Il GGG – Il grande gigante gentile

Il grande gigante gentile è un racconto per ragazzi che riconcilia con il piacere dell’ascolto e dello sguardo, un’opera narrativamente devoluta e apparentemente candida (per Spielberg, ci sentiamo di poter spendere l’aggettivo). Tratto da un romanzo per l’infanzia di Roald Dahl, racconta la storia di Sophie, una bambina insonne che vive in un orfanotrofio, e una notte, curiosando qualche istante di troppo fuori dalla sua finestra, viene rapita dal gigante del titolo, che la porta nella terra dei giganti, dove di lavoro raccoglie i sogni dagli alberi, per distribuirli di notte alla gente. Vegetariano e maniaco di un intruglio verde che gli induce dei peti fragorosi, vive però circondato da creature ancora più grandi di lui, sciocche e carnivore, che minacciano Sophie, e forse non solo…

Nonostante il film sia girato con l’uso della performance capture, la CGI non va oltre le ragioni del contesto (il conflitto “dimensionale” tra Sophie e il mondo fantastico in cui si ritrova), ed anzi in certi punti ha un’aria un po’ impacciata (come quando il gigante corre e salta tra gli alberi, a inizio film). Si tratta poi di un approccio misto, alle volte è la bambina a ritrovarsi in uno scenario fantastico, e alle volte è il gigante che si infila nel nostro mondo “live action”, tanto che i primi riferimenti che vengono in mente sono film come Mary Poppins o Pomi d’ottone e manici di scopa, dove questo passaggio continuo (lì si trattava ovviamente di attori in carne e ossa in scenari bidimensionali disegnati, e viceversa) rappresenta la permeabilità tra la realtà e il sogno. Punti di contatto si intravedono anche con il cinema di Miyazaki stesso (la presenza buffa e silenziosa degli animali domestici, la ricerca di un equilibrio tra uomo e natura, la naturalezza con cui impossibile e reale si fondono) e più in generale con tutta la narrazione dei classici Disney (La pianta del fagiolo magico, Alice nel paese delle meraviglie).

• ESTRATTI DEI DATI:
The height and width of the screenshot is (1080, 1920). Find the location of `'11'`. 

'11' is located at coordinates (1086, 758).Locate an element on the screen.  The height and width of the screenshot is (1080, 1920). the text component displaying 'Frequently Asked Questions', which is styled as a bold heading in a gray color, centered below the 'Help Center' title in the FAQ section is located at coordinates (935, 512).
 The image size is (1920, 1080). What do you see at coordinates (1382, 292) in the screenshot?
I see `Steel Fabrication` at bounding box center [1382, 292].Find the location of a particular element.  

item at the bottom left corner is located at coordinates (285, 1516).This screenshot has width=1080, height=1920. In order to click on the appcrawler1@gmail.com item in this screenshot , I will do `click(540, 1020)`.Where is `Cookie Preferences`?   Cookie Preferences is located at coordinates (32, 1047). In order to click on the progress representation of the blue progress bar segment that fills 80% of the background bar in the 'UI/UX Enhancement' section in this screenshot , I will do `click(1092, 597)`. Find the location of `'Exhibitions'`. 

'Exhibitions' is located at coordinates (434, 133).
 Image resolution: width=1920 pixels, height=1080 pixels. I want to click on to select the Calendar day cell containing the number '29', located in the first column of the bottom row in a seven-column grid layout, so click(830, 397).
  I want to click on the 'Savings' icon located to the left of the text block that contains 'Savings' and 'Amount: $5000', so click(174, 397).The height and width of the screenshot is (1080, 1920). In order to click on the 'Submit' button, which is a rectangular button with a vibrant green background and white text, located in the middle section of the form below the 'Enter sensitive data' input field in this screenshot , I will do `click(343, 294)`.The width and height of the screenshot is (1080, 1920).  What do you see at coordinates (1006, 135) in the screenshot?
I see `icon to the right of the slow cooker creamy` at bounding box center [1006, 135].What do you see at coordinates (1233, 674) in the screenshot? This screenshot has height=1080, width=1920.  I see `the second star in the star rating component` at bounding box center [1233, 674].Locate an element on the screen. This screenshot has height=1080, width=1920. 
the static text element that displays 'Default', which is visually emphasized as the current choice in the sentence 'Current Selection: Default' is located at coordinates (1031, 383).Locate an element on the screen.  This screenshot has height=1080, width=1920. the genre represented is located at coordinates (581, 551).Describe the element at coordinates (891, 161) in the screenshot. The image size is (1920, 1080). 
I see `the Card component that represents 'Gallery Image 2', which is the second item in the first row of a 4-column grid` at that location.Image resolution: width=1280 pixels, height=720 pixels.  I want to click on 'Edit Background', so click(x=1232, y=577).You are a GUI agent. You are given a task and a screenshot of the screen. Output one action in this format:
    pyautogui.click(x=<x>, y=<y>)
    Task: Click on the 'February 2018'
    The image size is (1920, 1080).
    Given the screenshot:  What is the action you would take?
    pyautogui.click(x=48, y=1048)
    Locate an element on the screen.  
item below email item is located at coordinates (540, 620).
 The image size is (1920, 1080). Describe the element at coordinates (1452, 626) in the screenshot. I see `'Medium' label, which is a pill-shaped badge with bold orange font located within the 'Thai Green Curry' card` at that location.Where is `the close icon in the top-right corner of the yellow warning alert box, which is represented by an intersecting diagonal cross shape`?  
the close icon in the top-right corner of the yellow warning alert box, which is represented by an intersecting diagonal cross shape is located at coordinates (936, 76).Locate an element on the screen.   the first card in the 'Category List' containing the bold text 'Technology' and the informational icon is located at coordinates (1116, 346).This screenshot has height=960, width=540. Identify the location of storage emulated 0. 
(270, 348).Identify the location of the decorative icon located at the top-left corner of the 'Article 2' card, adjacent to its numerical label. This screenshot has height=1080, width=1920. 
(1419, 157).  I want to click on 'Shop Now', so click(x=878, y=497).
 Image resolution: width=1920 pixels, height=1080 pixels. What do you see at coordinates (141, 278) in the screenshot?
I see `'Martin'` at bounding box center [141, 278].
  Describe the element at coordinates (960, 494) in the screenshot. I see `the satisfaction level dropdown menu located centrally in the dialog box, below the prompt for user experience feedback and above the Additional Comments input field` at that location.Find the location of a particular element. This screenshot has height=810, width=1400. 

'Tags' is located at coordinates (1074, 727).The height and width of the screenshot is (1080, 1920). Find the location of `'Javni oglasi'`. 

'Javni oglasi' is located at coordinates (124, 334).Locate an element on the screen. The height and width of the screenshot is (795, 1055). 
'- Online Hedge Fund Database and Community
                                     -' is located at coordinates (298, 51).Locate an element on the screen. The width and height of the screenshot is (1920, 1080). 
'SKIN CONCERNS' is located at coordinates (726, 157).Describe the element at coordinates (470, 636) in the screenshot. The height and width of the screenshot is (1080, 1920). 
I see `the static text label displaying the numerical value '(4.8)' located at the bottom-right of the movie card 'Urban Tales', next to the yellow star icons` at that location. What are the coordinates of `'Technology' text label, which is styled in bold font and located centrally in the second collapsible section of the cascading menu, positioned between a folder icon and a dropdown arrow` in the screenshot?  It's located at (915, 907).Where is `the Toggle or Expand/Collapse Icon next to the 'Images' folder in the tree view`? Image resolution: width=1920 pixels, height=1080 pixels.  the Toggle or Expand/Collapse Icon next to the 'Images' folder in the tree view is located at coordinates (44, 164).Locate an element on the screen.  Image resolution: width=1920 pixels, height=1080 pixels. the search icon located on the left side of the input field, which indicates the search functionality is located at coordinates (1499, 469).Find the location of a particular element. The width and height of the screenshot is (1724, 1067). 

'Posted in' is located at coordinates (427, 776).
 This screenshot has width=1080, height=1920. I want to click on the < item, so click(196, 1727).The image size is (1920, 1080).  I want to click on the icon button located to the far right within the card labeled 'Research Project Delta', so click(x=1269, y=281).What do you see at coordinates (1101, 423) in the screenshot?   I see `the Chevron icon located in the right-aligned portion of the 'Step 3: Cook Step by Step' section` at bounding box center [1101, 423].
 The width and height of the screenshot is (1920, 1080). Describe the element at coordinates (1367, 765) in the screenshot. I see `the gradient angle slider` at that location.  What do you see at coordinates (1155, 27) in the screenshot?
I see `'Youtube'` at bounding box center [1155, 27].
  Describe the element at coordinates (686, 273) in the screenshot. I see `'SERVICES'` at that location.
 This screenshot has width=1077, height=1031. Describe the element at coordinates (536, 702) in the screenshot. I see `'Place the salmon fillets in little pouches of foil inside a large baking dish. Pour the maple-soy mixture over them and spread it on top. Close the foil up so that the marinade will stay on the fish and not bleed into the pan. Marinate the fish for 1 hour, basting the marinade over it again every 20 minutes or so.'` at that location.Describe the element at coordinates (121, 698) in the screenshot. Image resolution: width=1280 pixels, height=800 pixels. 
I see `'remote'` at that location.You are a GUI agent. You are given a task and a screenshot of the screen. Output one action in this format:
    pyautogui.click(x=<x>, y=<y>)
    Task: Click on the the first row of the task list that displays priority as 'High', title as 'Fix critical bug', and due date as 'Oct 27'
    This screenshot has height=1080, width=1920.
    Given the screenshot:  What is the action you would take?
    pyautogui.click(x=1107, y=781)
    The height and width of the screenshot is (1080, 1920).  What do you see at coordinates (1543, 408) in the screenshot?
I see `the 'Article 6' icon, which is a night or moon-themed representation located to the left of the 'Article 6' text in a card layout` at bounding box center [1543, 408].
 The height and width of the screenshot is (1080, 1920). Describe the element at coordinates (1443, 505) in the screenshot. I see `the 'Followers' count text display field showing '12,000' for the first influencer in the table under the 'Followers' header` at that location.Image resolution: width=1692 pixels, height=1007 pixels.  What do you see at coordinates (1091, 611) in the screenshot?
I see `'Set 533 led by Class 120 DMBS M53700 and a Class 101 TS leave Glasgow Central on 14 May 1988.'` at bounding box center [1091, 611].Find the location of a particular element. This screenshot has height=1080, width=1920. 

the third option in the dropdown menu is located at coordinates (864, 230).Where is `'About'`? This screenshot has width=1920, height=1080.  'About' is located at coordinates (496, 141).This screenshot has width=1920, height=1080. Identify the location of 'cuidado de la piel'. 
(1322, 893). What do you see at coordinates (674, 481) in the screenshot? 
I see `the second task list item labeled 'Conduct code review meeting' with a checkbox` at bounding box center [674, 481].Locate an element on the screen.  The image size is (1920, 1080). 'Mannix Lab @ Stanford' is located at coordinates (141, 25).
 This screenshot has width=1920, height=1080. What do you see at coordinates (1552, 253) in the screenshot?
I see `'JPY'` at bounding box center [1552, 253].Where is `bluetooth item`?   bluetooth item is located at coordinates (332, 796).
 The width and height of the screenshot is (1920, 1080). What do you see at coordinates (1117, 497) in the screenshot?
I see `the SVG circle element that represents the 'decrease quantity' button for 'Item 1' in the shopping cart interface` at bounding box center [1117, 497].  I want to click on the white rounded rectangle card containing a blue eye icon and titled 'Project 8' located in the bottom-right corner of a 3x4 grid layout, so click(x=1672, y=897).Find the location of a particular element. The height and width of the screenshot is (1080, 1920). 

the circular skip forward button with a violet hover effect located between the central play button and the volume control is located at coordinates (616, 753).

• CONSEGNA: Continua la recensione del film Il grande gigante gentile a partire dall'ultima frase riportata.

• SVOLGIMENTO:
Ma sarebbe anche ingiusto non riconoscere il merito e la firma di chi su questo tipo di stupore, di fiducia nelle storie come una medicina e un rifugio, ha costruito la propria professione e la propria vita, cioè Roald Dahl e Steven Spielberg.

Mi piace: il candore delle opere di Dahl e Spielberg, che funzionano da medicina e rifugio.

Non mi piace: i punti un cui la CGI si fa impacciata.

Consigliato a chi: ama immergersi in un cinema in cui i confini tra realtà e sogno sono tenuissimi.